Y sin embargo, llega el momento de la decisión. No se puede vivir eternamente del Reino sin vivir para el Reino. “Todo árbol que no da buen fruto es cortado y echado en el fuego”, dijo Jesús (Mateo 7:19). No por crueldad, sino porque el Reino es vida, y la vida no sostiene lo que se niega a participar en ella.

Tal vez tú que lees esto has sentido que das poco fruto. Tal vez te has escondido entre hojas, esperando que nadie mire de cerca. O tal vez has vivido años recibiendo, pero sin dar. Comiendo pan de gracia, pero sin partirlo con nadie. Quiero decirte: este no es un mensaje de culpa. Es una puerta. Porque el agricultor, nuestro Señor, aún cava, aún abona, aún espera por ti.

Cristo te llama a despertar. No a producir por miedo, sino a florecer por amor. No a servir por presión, sino a dar porque has sido llenado. Él no exige, Él forma. No impone, Él transforma.

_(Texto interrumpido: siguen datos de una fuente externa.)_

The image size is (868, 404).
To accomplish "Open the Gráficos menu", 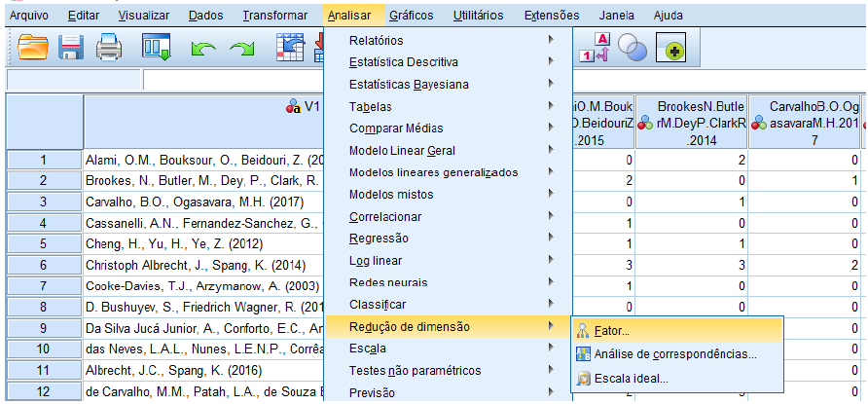I will click(x=411, y=16).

Y si alguna herida del pasado te paralizó, si alguna decepción te secó las ramas, escucha esta promesa que se cumple desde hace más de dos mil años: “A los quebrantados de corazón los sana, y venda sus heridas” (Salmo 147:3). Él restaura primero para luego sembrar. No te pide fruto donde no ha llovido. Primero riega tu alma, y luego brota el renuevo.

Porque no fuiste llamado a vivir consumiendo, sino generando. No a existir como sombra, sino a convertirte en árbol que da sombra al fatigado. A ser río en sequedad. Manantial en desierto. Árbol cuyas hojas sanan y cuyos frutos redimen.

Y a ti, líder, maestro, pastor, servidor del Reino: examina si estás dando fruto, o si esperas que Jesús tenga que venir nuevamente para entonces dar fruto, o si solo estás viviendo del fruto de otros. No sea que, como los fariseos, hables de Dios sin habitar en su misericordia. Recuerda que “la fe sin obras está muerta” (Santiago 2:26). Y que servir sin amor es música que no suena.

Pero hoy, si oyes su voz, no endurezcas tu corazón (Hebreos 3:15). Esta palabra no es un juicio, es una promesa viva que hoy se cumple si quieres. Porque aún puedes florecer. Aún puedes cambiar. Aún puedes ser ese árbol junto a corrientes de aguas, que da su fruto a su tiempo, y su hoja no cae (Salmo 1:3).

La tierra está lista, el sol brilla, y el Creador camina por el jardín haciendo crecer para ir a buscar tus frutos. ¿Qué verá en ti?